REM Singer Registers for Copyright of His Dancing

The alternative band REM may have split up, but lead singer Michael Stipe is still making headlines.  Stipe recently registered for copyright protection of his distinctive style of dancing which Stipe has named ‘White Guy Rhythm’ .  He has used this dance for nearly three decades as shown in many REM videos including Losing my Religion and Shiny Happy People.   Stipe’s dancing consists of a variety of seemingly unrelated moves and has been described as spastic, flailing and enigmatic.  One recurrent element of his style is the importance of the elbows and forearms.  They are often held parallel to each other and to the torso.  The elbows point down and the hands held are open as if to suggest he is about to clap.

In his article The Right Moves  Scott Korb reflected on Stipe’s dancing when he wrote,

“Of course, his dancing always struck me as particularly white — making our natural awkwardness intentional and cool”. (10/14/2011 – The New York Times Magazine)

Stipe’s dancing undoubtedly emboldened a generation of white guys to venture onto the dance floor with new-found confidence that they could dance as well as the rock music superstar.

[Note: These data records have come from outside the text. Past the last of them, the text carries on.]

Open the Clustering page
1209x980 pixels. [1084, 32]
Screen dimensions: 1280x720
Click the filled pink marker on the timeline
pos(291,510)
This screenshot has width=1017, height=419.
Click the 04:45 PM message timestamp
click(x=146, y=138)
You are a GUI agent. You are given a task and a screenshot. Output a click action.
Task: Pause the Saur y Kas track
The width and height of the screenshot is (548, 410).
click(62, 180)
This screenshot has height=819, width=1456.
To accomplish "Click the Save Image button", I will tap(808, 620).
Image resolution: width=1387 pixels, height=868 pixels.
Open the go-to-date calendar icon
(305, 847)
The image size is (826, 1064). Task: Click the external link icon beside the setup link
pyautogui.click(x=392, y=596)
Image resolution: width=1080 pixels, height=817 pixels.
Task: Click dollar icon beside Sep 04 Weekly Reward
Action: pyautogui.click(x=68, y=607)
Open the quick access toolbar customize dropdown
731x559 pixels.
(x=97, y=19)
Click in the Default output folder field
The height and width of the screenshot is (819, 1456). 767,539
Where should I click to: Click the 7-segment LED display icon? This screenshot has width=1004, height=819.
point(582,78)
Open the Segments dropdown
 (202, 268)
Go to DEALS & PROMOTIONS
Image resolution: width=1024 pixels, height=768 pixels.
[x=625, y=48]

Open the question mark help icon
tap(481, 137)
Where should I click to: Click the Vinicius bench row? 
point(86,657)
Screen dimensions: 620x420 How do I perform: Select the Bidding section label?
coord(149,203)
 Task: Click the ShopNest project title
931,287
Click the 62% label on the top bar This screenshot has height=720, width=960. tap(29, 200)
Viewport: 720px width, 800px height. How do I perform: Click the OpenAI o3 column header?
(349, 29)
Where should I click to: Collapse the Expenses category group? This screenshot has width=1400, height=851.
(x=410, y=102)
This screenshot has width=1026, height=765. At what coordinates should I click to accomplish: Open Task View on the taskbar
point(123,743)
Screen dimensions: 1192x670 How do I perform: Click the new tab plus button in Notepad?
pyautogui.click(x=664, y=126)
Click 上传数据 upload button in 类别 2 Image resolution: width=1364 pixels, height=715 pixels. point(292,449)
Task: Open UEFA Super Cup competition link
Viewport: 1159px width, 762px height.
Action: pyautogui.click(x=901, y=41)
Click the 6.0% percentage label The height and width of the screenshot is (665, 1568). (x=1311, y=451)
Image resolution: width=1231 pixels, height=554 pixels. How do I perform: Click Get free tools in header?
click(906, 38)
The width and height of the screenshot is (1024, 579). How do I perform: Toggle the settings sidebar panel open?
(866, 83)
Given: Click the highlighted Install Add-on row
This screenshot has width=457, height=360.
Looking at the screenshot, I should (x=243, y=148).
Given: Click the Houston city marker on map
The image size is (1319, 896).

Early origins of Stipe’s dancing can be seen in REM’s 1983 performance of Radio Free Europe in their first televised performance.  At this early point in his career his style had not fully evolved, but the performance does provide hints at what is to come.  Stipe’s copyright will now require that performers who wish to use the White Guy Rhythm dance on stage or in a music video first obtain Stipe’s permission.  Stipe has indicated that any royalties he receives will be donated to Amnesty International.  The dance may still be used without permission in non-professional settings, but custom dictates that they credit Stipe with a sign attached to their clothing.